We read with great interest the article by Choi and colleagues reporting the effects of volume-controlled ventilation (VCV) and pressure-controlled ventilation (PCV) on oxygenation and intrapulmonary shunting during one-lung ventilation in robot-assisted thoracoscopic esophagectomy (RTE) with the patient in the prone position [1]. Because the results of their randomized clinical study indicate that PVC provides no advantage over VCV, the authors conclude that both ventilation techniques can be applied safely during RTE with the patient in the prone position. Although this is an interesting study providing new insights into this specific field of anaesthesiology, some remarks need to be made.

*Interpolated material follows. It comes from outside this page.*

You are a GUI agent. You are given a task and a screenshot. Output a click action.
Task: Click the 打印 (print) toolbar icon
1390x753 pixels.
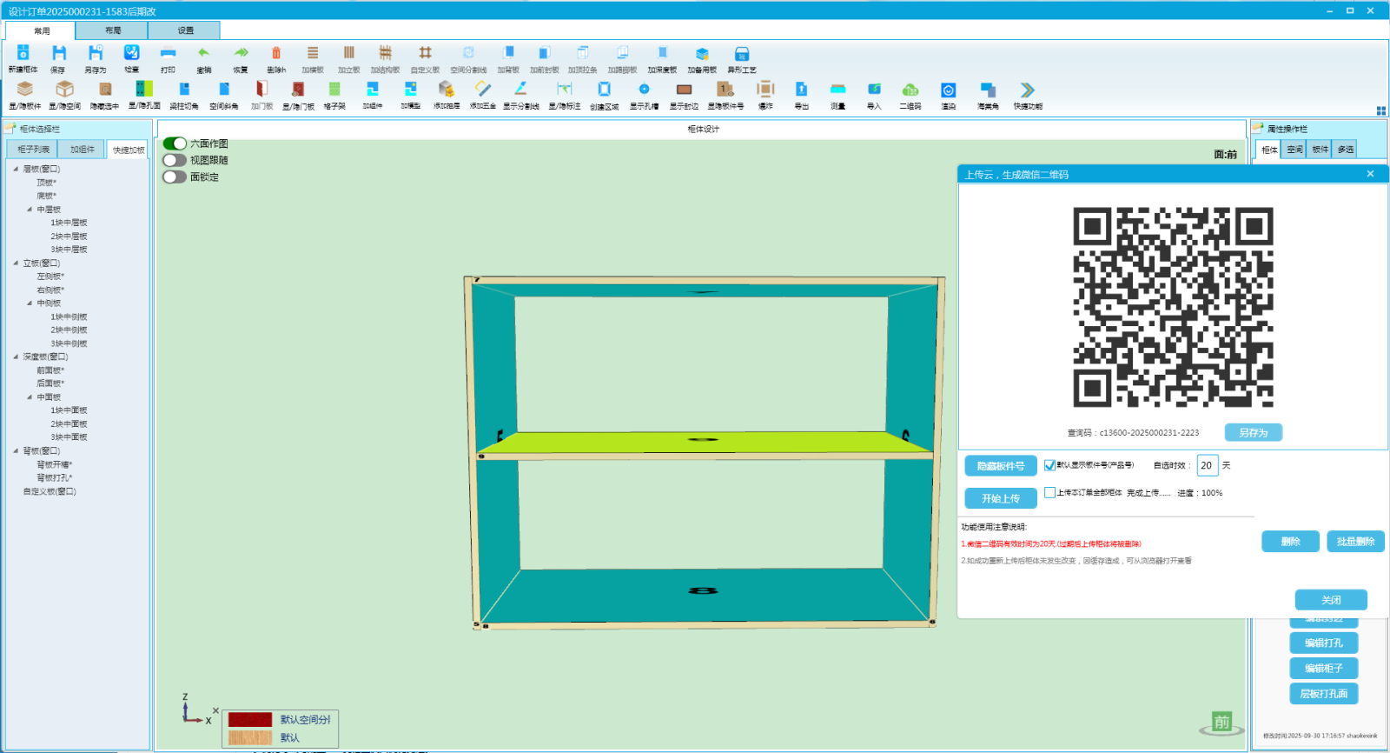(x=168, y=54)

First, the study population was randomly divided into two groups, yet the authors omitted an overview of the baseline characteristics of both study groups. This raises the question whether there were statistically significant differences between the two groups. Second, the authors failed to describe intraoperative data such as total surgery time and blood loss that may have influenced the end points of this study. Additionally, the primary outcomes were limited to hemodynamic and respiratory variables. It would have been of greater clinical interest if the authors had analyzed the effect of the different ventilation strategies on postoperative outcomes, such as intensive care unit stay and postoperative pulmonary morbidity (e.g., pneumonia, atelectasis, and adult respiratory distress syndrome).

In 2006, we extensively described our surgical technique of RTE with the patient in the left lateral decubitus position [2]. Our short- and midterm results for 47 esophageal cancer patients who underwent RTE have shown this technique to be very promising [3]. Regrettably, Choi and colleagues did not describe the surgical technique of RTE with the patient in the prone position. We look forward to a new publication of this research group on this topic.